There's a stunning amount of elbow grease involved in that.
If you're a random company, you have an engineer sitting around whose job involves reading a dozen mailing lists - and we want to save everyone from that redundancy.
Oh yeah I know, I think there's value in what you're trying to do. I would pay 9/m if it also covered application dependencies. I was just curious how it works. What's the time between CVE release and getting a notification from your service?
+1 for Python. You're probably aware of a company called Sonatype that does something like this during the dev process. Their business is growing fast. As far as I know nobody is doing this in production. I think you've found a nice niche that has a lot of potential. Good luck.
1. They all do a great job! But there's this last mile problem with managing the information they do put out.

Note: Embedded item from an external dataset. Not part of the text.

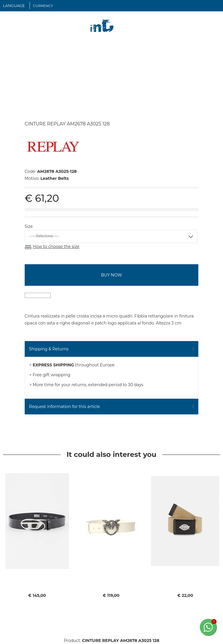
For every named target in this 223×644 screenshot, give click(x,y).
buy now (112, 275)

If you can handle the downtime, unattended-upgrades will work just dandy. If your postgres restarting in the middle of the night gives you pause, our service can help you choose how to roll out your security upgrades.
2. We cover app dependencies as well! For now just Ruby, but others as well pretty soon.
Currently, there is no straightforward way of checking Ubuntu package versions against CVEs. Debian provides this through debsecan[1], but this tool is pretty much broken on Ubuntu[2].
Correct, but if this will reduce the 0-day / 1-day time then it's very useful if your server does anything important. The difference between responding to Shellshock in 15 mins vs 2 hours could be exploitation.
"just" , there are very well paid full-time people working in big name companies doing pretty much this. Auditing is a real big pain, and this is certainly not the first company trying to address this.